During your divorce, you and your ex-spouse had to work through some tough issues before finally reaching a custody and visitation agreement. At the time, it appeared to be a good and fair parenting plan.
However, holidays are an exception to regular custody and visitation schedules. There are several scheduling roadblocks that can keep you and your child from getting the most out of your time together if you don’t have a holiday plan. What can you do to change this?
Talk to the other parent
Communication is key even if you and the other parent don’t get along. You should explain the situation to him or her first and ask for a compromise. Try to convey how changing the schedule would benefit your child, rather than stating it as something that benefits you.

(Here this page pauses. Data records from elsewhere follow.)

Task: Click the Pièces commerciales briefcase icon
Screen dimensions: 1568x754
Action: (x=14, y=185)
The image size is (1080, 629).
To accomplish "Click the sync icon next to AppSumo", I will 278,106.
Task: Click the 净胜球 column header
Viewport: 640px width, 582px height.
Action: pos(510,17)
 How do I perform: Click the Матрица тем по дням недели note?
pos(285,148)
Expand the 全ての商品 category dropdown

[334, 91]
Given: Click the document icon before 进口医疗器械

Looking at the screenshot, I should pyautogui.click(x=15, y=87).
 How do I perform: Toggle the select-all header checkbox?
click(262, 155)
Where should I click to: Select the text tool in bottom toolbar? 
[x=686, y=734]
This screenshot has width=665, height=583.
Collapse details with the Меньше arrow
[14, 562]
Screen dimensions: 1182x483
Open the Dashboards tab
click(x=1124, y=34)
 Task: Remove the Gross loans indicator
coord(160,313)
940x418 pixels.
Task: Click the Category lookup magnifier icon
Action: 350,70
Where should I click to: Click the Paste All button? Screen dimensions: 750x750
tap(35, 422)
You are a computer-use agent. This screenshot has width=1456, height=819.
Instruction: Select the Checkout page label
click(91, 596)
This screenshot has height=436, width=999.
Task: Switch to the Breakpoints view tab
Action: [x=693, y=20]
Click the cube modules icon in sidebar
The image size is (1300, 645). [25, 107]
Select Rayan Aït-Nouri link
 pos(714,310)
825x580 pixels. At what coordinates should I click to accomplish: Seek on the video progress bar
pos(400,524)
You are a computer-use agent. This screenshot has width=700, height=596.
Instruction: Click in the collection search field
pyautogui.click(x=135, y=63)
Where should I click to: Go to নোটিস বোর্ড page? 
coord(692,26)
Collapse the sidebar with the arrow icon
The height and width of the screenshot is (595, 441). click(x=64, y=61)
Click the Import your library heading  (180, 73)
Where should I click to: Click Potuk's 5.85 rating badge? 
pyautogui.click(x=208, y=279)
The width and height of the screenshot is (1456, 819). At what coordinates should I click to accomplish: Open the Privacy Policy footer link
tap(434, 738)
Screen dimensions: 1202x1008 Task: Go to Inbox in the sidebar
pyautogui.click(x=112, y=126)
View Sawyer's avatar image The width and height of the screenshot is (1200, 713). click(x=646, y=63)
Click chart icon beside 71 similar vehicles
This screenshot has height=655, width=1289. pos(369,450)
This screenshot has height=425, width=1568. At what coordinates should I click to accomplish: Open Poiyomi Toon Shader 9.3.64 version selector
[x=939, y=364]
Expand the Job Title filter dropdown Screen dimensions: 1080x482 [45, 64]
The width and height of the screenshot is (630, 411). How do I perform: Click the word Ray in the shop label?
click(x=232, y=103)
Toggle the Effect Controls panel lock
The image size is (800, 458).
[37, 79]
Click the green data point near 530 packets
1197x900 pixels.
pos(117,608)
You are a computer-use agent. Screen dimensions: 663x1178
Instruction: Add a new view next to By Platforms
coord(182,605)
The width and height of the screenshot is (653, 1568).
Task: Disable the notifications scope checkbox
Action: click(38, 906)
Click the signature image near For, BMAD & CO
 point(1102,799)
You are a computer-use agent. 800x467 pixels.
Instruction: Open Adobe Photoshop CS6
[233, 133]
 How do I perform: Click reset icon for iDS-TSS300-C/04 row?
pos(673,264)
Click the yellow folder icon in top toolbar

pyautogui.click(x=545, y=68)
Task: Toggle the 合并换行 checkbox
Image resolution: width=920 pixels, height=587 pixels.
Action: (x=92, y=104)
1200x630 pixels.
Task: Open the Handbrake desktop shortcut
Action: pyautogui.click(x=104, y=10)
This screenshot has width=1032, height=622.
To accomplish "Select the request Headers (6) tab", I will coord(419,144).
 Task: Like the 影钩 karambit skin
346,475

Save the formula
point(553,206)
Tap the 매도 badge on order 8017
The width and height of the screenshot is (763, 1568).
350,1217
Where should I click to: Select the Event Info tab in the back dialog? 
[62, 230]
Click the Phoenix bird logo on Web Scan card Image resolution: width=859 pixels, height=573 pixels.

You are more likely to get what you want if you are respectful and don’t attack. The other parent does not have to be flexible. If he or she offers to accommodate some but not all of your requests, you may choose to accept the counter proposal.
Request a modification
Courts are sensitive to holiday scheduling and will review these arrangements because they want the child to have access to both parents. In these situations, the courts most likely will grant a modification of the child custody order any time there is a significant change in circumstances. If this is the situation, it may be in the best interest of your child to request a modification from the courts.` The process may take some time, so plan ahead to ensure the access changes can be accommodated.
Follow the existing plan
It is never advisable to violate the custody order. If the other parent does not consent, you should document your requests for the access change. Courts are very interested to see how reasonable each parent is being for the sake of the child. If you violate the order, the other parent could file a violation petition against you or even call law enforcement to have the police enforce the order. If the situation escalates, someone could be arrested.
Put your child first
Put your child first in whatever you do to get the schedule changed. It may even be tempting to tell your child how much better it would be if the other parent cooperates. However, disputes between parents always cause children stress, and involving your son or daughter in the discussion is never appropriate. Whatever happens with the schedule, do everything you can to make sure the holiday is as free of conflict as possible. After all, happy holiday memories can go a long way in helping your child live happily ever after.